(Task):
Repeat the listing below in full.

(Provided records):
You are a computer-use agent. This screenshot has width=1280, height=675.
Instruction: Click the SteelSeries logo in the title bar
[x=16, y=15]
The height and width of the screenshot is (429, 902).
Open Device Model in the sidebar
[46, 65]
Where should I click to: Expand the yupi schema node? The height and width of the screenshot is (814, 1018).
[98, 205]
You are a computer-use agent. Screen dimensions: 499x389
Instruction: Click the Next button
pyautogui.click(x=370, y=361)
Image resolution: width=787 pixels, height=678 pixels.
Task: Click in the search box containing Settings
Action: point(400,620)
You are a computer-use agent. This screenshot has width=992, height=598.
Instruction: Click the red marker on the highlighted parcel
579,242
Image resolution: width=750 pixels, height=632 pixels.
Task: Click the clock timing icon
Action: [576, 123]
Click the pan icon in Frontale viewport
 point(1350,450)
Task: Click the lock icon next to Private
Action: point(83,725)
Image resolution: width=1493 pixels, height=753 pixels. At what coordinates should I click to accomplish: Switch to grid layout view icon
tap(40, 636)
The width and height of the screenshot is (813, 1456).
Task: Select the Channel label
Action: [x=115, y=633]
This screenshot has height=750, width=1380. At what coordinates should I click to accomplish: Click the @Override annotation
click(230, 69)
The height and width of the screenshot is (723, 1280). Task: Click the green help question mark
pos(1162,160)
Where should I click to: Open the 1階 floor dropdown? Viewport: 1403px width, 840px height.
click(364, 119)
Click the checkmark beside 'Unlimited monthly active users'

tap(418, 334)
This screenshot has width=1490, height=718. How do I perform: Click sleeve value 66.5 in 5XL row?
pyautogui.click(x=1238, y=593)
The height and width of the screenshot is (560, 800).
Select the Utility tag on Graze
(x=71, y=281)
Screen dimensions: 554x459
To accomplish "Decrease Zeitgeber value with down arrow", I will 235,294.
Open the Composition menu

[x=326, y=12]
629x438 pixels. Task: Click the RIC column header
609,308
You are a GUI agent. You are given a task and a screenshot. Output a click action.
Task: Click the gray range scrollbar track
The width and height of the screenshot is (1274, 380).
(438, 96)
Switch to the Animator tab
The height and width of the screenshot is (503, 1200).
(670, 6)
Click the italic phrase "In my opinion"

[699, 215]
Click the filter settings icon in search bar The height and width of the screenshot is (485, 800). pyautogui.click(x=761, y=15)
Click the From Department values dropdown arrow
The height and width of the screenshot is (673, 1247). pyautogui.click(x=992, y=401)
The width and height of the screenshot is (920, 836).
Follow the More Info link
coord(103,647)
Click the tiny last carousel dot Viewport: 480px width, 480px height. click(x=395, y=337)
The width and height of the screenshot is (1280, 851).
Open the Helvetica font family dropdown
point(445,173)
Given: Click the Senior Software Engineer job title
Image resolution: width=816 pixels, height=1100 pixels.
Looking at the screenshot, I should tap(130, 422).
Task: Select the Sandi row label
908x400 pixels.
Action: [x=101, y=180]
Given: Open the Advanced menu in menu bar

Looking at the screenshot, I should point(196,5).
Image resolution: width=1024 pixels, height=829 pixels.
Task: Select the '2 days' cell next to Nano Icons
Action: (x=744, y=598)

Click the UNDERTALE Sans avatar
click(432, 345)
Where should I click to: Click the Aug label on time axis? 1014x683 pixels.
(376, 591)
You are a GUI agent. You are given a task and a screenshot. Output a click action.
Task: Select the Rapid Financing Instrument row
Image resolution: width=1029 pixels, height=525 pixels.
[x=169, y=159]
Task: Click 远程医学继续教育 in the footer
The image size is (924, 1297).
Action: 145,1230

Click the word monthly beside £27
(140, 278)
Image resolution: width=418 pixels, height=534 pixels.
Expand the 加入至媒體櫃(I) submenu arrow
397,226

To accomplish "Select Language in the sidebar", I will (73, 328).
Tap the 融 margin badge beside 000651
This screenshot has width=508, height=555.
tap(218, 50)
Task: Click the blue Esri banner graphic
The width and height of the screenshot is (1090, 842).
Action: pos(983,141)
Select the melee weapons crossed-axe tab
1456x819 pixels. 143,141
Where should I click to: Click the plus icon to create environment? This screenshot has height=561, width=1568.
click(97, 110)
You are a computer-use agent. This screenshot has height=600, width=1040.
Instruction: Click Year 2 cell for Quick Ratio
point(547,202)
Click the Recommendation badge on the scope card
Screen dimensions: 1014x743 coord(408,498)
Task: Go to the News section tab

(Answer to this task):
You are a computer-use agent. This screenshot has width=1280, height=675.
Instruction: Click the SteelSeries logo in the title bar
[x=16, y=15]
The height and width of the screenshot is (429, 902).
Open Device Model in the sidebar
[46, 65]
Where should I click to: Expand the yupi schema node? The height and width of the screenshot is (814, 1018).
[98, 205]
You are a computer-use agent. Screen dimensions: 499x389
Instruction: Click the Next button
pyautogui.click(x=370, y=361)
Image resolution: width=787 pixels, height=678 pixels.
Task: Click in the search box containing Settings
Action: point(400,620)
You are a computer-use agent. This screenshot has width=992, height=598.
Instruction: Click the red marker on the highlighted parcel
579,242
Image resolution: width=750 pixels, height=632 pixels.
Task: Click the clock timing icon
Action: [576, 123]
Click the pan icon in Frontale viewport
 point(1350,450)
Task: Click the lock icon next to Private
Action: point(83,725)
Image resolution: width=1493 pixels, height=753 pixels. At what coordinates should I click to accomplish: Switch to grid layout view icon
tap(40, 636)
The width and height of the screenshot is (813, 1456).
Task: Select the Channel label
Action: [x=115, y=633]
This screenshot has height=750, width=1380. At what coordinates should I click to accomplish: Click the @Override annotation
click(230, 69)
The height and width of the screenshot is (723, 1280). Task: Click the green help question mark
pos(1162,160)
Where should I click to: Open the 1階 floor dropdown? Viewport: 1403px width, 840px height.
click(364, 119)
Click the checkmark beside 'Unlimited monthly active users'

tap(418, 334)
This screenshot has width=1490, height=718. How do I perform: Click sleeve value 66.5 in 5XL row?
pyautogui.click(x=1238, y=593)
The height and width of the screenshot is (560, 800).
Select the Utility tag on Graze
(x=71, y=281)
Screen dimensions: 554x459
To accomplish "Decrease Zeitgeber value with down arrow", I will 235,294.
Open the Composition menu

[x=326, y=12]
629x438 pixels. Task: Click the RIC column header
609,308
You are a GUI agent. You are given a task and a screenshot. Output a click action.
Task: Click the gray range scrollbar track
The width and height of the screenshot is (1274, 380).
(438, 96)
Switch to the Animator tab
The height and width of the screenshot is (503, 1200).
(670, 6)
Click the italic phrase "In my opinion"

[699, 215]
Click the filter settings icon in search bar The height and width of the screenshot is (485, 800). pyautogui.click(x=761, y=15)
Click the From Department values dropdown arrow
The height and width of the screenshot is (673, 1247). pyautogui.click(x=992, y=401)
The width and height of the screenshot is (920, 836).
Follow the More Info link
coord(103,647)
Click the tiny last carousel dot Viewport: 480px width, 480px height. click(x=395, y=337)
The width and height of the screenshot is (1280, 851).
Open the Helvetica font family dropdown
point(445,173)
Given: Click the Senior Software Engineer job title
Image resolution: width=816 pixels, height=1100 pixels.
Looking at the screenshot, I should tap(130, 422).
Task: Select the Sandi row label
908x400 pixels.
Action: [x=101, y=180]
Given: Open the Advanced menu in menu bar

Looking at the screenshot, I should point(196,5).
Image resolution: width=1024 pixels, height=829 pixels.
Task: Select the '2 days' cell next to Nano Icons
Action: (x=744, y=598)

Click the UNDERTALE Sans avatar
click(432, 345)
Where should I click to: Click the Aug label on time axis? 1014x683 pixels.
(376, 591)
You are a GUI agent. You are given a task and a screenshot. Output a click action.
Task: Select the Rapid Financing Instrument row
Image resolution: width=1029 pixels, height=525 pixels.
[x=169, y=159]
Task: Click 远程医学继续教育 in the footer
The image size is (924, 1297).
Action: 145,1230

Click the word monthly beside £27
(140, 278)
Image resolution: width=418 pixels, height=534 pixels.
Expand the 加入至媒體櫃(I) submenu arrow
397,226

To accomplish "Select Language in the sidebar", I will (73, 328).
Tap the 融 margin badge beside 000651
This screenshot has width=508, height=555.
tap(218, 50)
Task: Click the blue Esri banner graphic
The width and height of the screenshot is (1090, 842).
Action: pos(983,141)
Select the melee weapons crossed-axe tab
1456x819 pixels. 143,141
Where should I click to: Click the plus icon to create environment? This screenshot has height=561, width=1568.
click(97, 110)
You are a computer-use agent. This screenshot has height=600, width=1040.
Instruction: Click Year 2 cell for Quick Ratio
point(547,202)
Click the Recommendation badge on the scope card
Screen dimensions: 1014x743 coord(408,498)
Task: Go to the News section tab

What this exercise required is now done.